Lines from the first one down to the one containing "This screenshot has width=2268, height=1642." in the data below are the only ones needed; please return them exactly, both ends included.

Given records:
┌──
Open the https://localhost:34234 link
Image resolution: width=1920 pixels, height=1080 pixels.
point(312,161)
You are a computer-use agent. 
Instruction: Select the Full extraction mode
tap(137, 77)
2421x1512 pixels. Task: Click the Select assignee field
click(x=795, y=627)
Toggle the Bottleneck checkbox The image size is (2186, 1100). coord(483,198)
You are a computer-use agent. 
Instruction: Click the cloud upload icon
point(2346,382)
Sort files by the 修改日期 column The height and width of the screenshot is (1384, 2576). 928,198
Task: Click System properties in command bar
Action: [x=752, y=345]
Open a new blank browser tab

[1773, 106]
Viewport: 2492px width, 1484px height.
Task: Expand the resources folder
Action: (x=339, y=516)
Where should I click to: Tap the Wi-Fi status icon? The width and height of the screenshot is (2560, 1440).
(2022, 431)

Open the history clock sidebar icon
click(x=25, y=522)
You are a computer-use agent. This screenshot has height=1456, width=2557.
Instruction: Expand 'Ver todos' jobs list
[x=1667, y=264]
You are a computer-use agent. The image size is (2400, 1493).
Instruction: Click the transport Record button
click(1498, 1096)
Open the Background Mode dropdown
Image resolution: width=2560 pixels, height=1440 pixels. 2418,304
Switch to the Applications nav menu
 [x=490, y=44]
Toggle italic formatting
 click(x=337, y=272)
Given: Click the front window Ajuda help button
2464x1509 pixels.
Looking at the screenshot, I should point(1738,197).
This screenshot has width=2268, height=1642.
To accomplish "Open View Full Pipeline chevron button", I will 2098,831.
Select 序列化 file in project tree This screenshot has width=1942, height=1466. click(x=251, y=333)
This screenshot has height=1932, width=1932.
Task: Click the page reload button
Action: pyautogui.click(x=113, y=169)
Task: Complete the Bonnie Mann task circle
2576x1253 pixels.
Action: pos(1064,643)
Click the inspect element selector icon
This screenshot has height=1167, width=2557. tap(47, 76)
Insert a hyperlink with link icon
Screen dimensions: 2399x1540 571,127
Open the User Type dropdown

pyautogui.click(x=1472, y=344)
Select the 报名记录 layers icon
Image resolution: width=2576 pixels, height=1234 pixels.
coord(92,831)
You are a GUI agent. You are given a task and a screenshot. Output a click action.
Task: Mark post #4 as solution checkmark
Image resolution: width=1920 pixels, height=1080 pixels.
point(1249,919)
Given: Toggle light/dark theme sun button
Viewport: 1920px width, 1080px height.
└──
Written response:
Open the https://localhost:34234 link
Image resolution: width=1920 pixels, height=1080 pixels.
point(312,161)
You are a computer-use agent. 
Instruction: Select the Full extraction mode
tap(137, 77)
2421x1512 pixels. Task: Click the Select assignee field
click(x=795, y=627)
Toggle the Bottleneck checkbox The image size is (2186, 1100). coord(483,198)
You are a computer-use agent. 
Instruction: Click the cloud upload icon
point(2346,382)
Sort files by the 修改日期 column The height and width of the screenshot is (1384, 2576). 928,198
Task: Click System properties in command bar
Action: [x=752, y=345]
Open a new blank browser tab

[1773, 106]
Viewport: 2492px width, 1484px height.
Task: Expand the resources folder
Action: (x=339, y=516)
Where should I click to: Tap the Wi-Fi status icon? The width and height of the screenshot is (2560, 1440).
(2022, 431)

Open the history clock sidebar icon
click(x=25, y=522)
You are a computer-use agent. This screenshot has height=1456, width=2557.
Instruction: Expand 'Ver todos' jobs list
[x=1667, y=264]
You are a computer-use agent. The image size is (2400, 1493).
Instruction: Click the transport Record button
click(1498, 1096)
Open the Background Mode dropdown
Image resolution: width=2560 pixels, height=1440 pixels. 2418,304
Switch to the Applications nav menu
 [x=490, y=44]
Toggle italic formatting
 click(x=337, y=272)
Given: Click the front window Ajuda help button
2464x1509 pixels.
Looking at the screenshot, I should point(1738,197).
This screenshot has width=2268, height=1642.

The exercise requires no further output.